ROBERT è l’acronimo di ROBust and privacy-presERving proximity Tracing protocol, basato su un’infrastruttura server federata e identificatori anonimi temporanei con forti garanzie di sicurezza e privacy. Il protocollo ROBERT per la prevenzione dei contagi Covid-19 è stato sviluppato da Inria e Fraunhofer AISEC.
La protezione dei dati avviene seguendo le regole del regolamento europeo GDPR. Saranno utilizzati solo i dati utili all’iniziativa PEPP-PT per avvisare gli utenti se sono entrati in contatto con soggetti infetti. Seguendo questo protocollo nessuna app memorizzerà i dati relativi alla geolocalizzazione ma solo i sintomi registrati da nickname (numeri random rappresentati nel progetto con forme geometriche).
Il gruppo di ricerca specifica inoltre che il protocollo è robusto ad attacchi sia al database sia all’utente da autorità centrali, altri utenti e malintenzionati. Nessun utente otterrà quindi informazioni degli utenti, neanche degli utenti con cui si è entrati in contratto. Infine l’autorità centrale non sarà in grado di ricevere nessuna informazione dell’utente diagnosticato o meno.
Nonostante le precauzioni di sicurezza, i ricercatori non negano che possano esserci utenti malintenzionati oppure un’autorità centrale curiosa in grado di incrociare i dati con altre tecnologie per cercare di risalire all’identità.
1. IDENTIFICAZIONE: l’applicazione comunica ai dispositivi vicini via Bluetooth il suo nickname. Una volta finita la fase di esplorazione il dispositivo salva localmente la lista dei nickname trovati.
2. DICHIARAZIONE DI CONTAGIO: nel caso in cui il soggetto scoprisse di essere positivo, può decidere di comunicare la sua positività ai soggetti con cui ha avuto un contatto entro 2 settimane. In quel momento l’applicazione crea un etichetta di rischio sul nickname. Il nome non viene utilizzato.
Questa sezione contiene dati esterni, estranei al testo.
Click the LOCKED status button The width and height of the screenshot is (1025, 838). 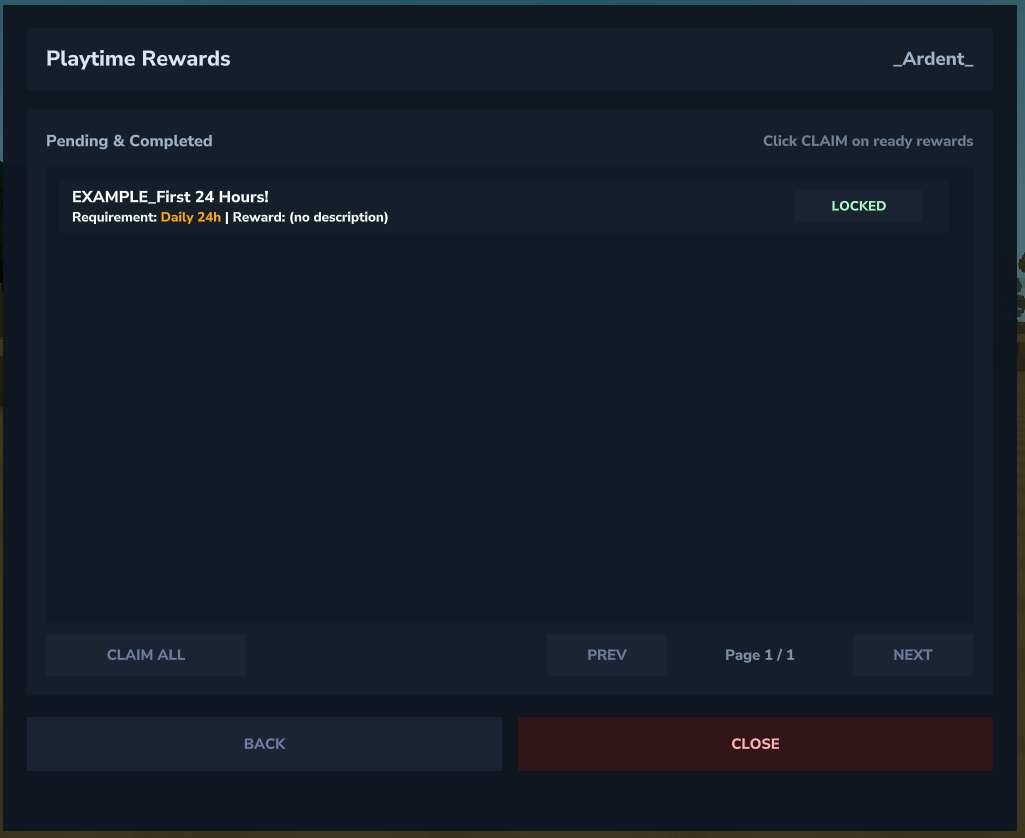(858, 206)
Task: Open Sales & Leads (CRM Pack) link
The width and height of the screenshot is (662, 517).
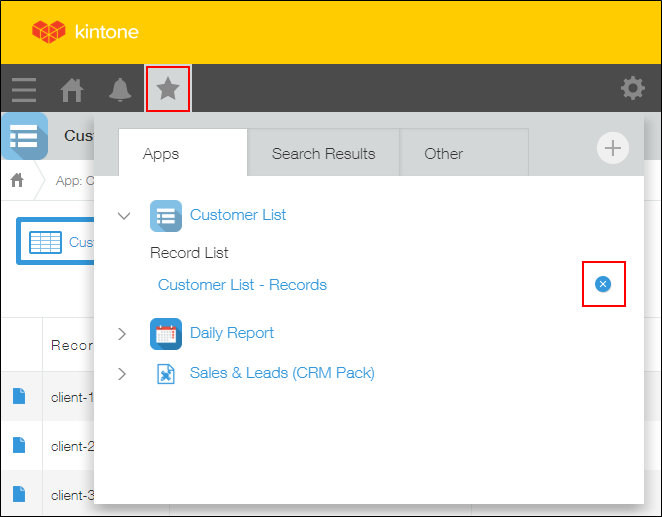Action: [x=282, y=373]
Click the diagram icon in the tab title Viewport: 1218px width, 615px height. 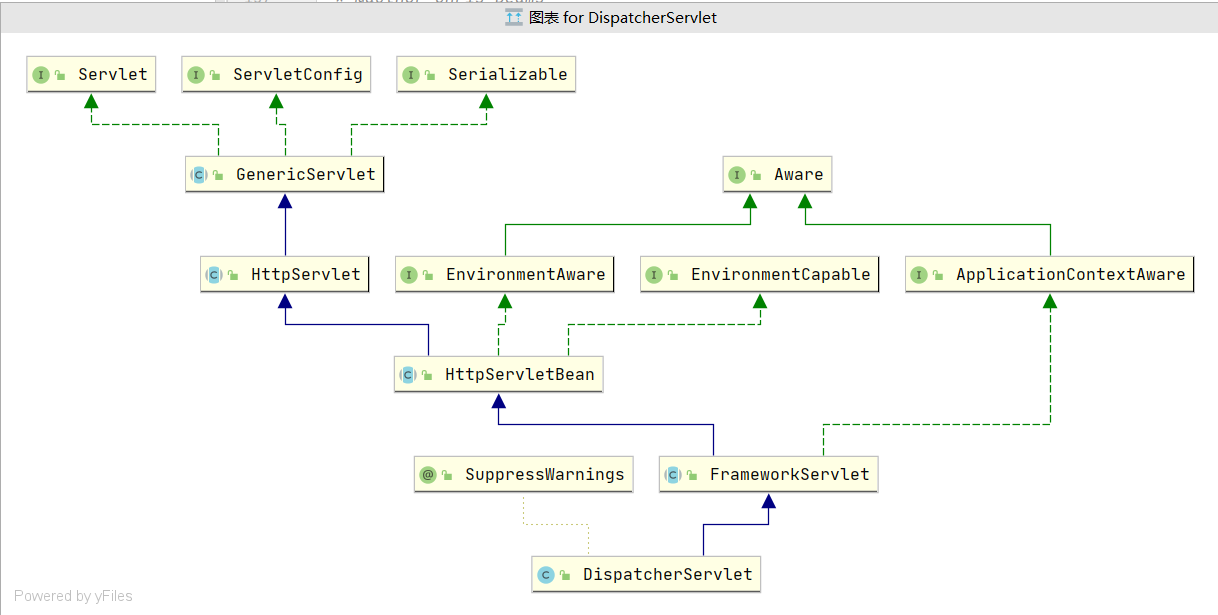[512, 16]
3. RICHIESTA DELLO STATO: una volta che il soggetto positivo ha deciso di condividere il suo stato, l’autorità sanitaria riceverà la lista salvata in locale dei nickname con i quali c’è stato contatto. Non si conoscono però tutti i soggetti con cui è entrata in contatto la persona ma solo quelli riconosciuti via Bluetooth. Dati due soggetti positivi il server non può però capire se questi siano appartenuti alla stessa lista o meno.
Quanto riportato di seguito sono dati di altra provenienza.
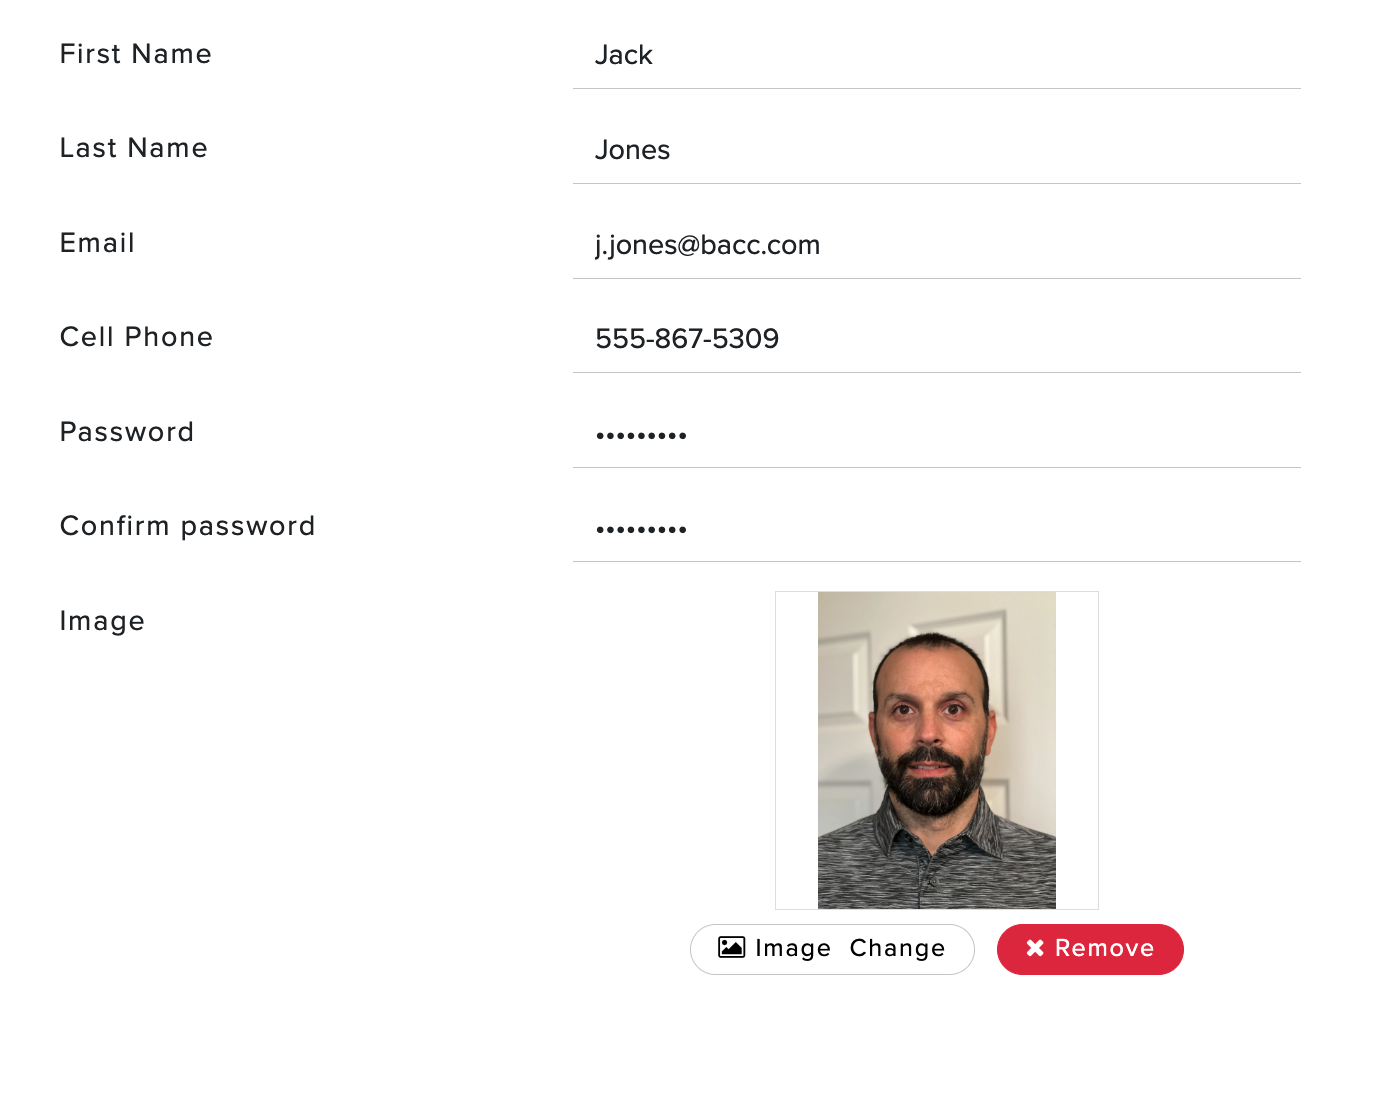Click the Password label
Image resolution: width=1396 pixels, height=1098 pixels.
(127, 432)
Il successo dell’algoritmo dipende molto dall’uso effettuato. I risultati infatti saranno diversi a seconda dell’uso effettuato dall’autorità sanitaria. Da ciò dipendono soggetti che devono essere testati al più presto e soggetti che devono andare o rimanere in quarantena.
Attualmente i ricercatori stanno studiando un modo per applicare il protocollo ROBERT nella prevenzione dei contagi da Covid-19 anche in soggetti sprovvisti di smartphone.